[Given records]

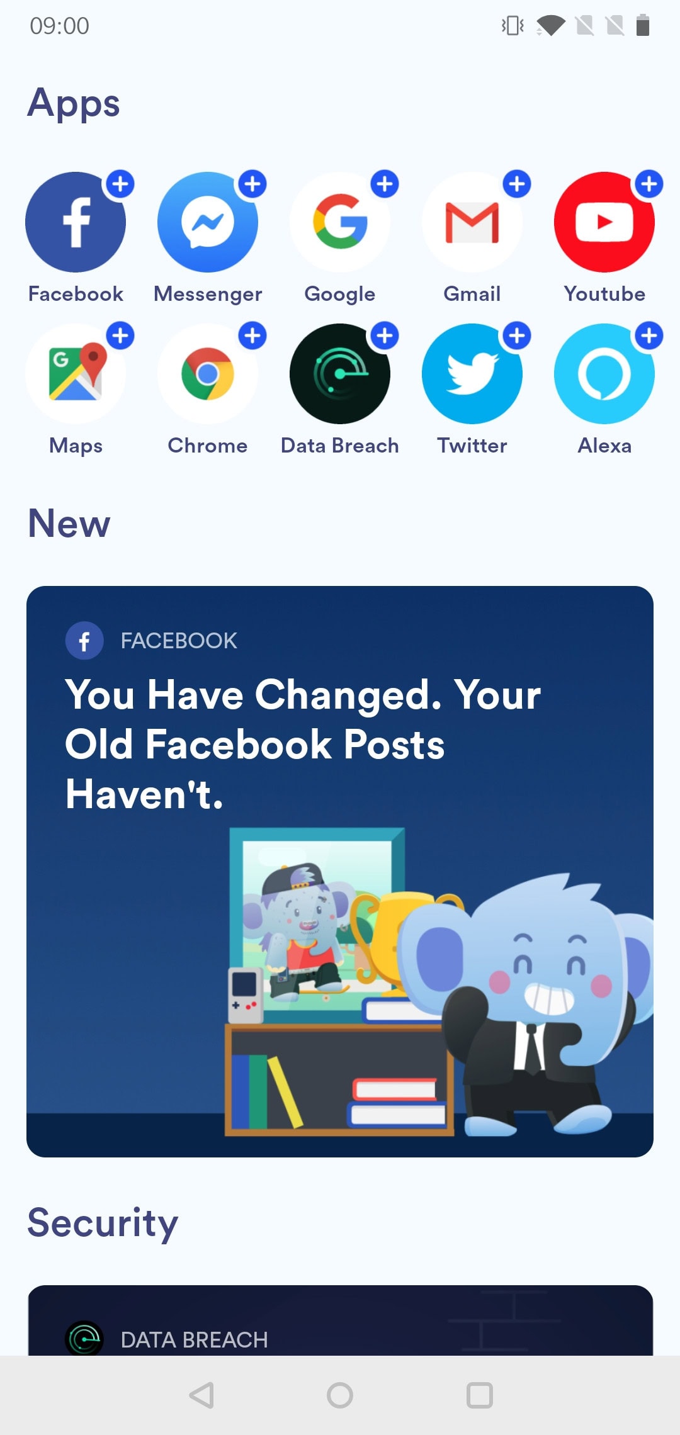The width and height of the screenshot is (680, 1435).
Task: Add Chrome using its plus badge
Action: pos(252,336)
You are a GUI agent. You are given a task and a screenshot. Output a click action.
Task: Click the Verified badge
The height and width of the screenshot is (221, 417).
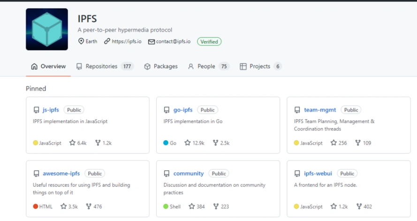209,41

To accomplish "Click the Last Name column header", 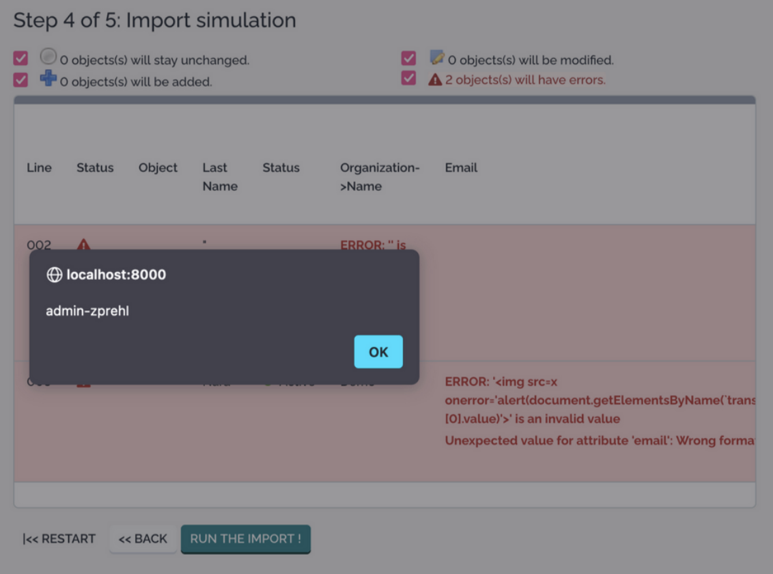I will [x=219, y=177].
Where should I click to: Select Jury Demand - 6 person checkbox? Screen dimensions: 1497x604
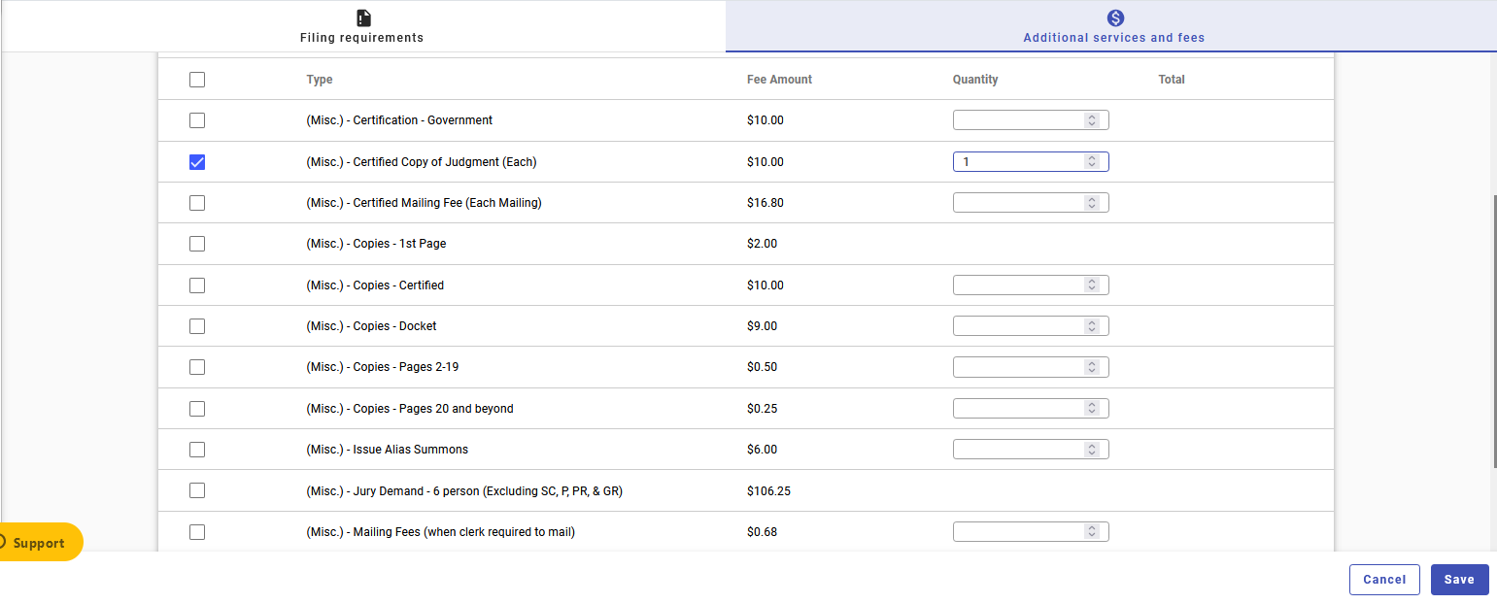pyautogui.click(x=197, y=490)
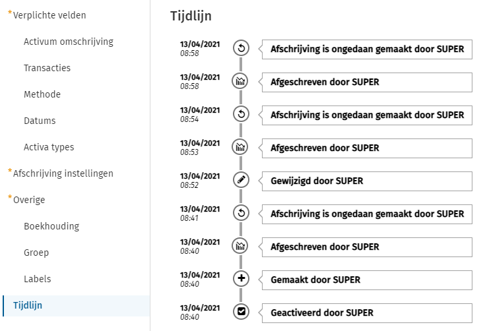The height and width of the screenshot is (331, 483).
Task: Go to Activum omschrijving section
Action: [x=69, y=42]
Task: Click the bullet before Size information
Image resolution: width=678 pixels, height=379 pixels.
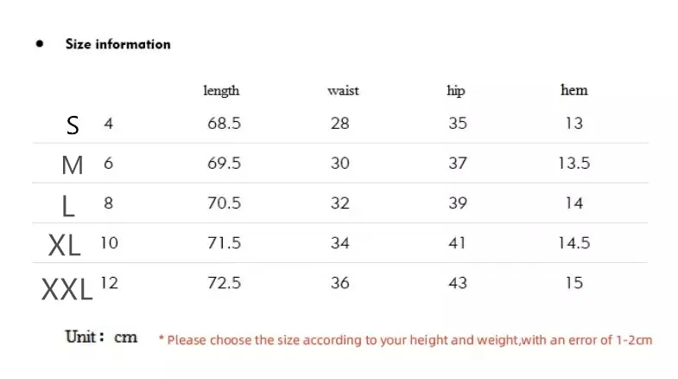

[Exercise instructions]
Produce an exact copy of the lines from the line containing "Task: Click the bullet" through the last line of the records, with no pictures and no other text.

[Solution for this task]
Task: Click the bullet before Size information
Image resolution: width=678 pixels, height=379 pixels.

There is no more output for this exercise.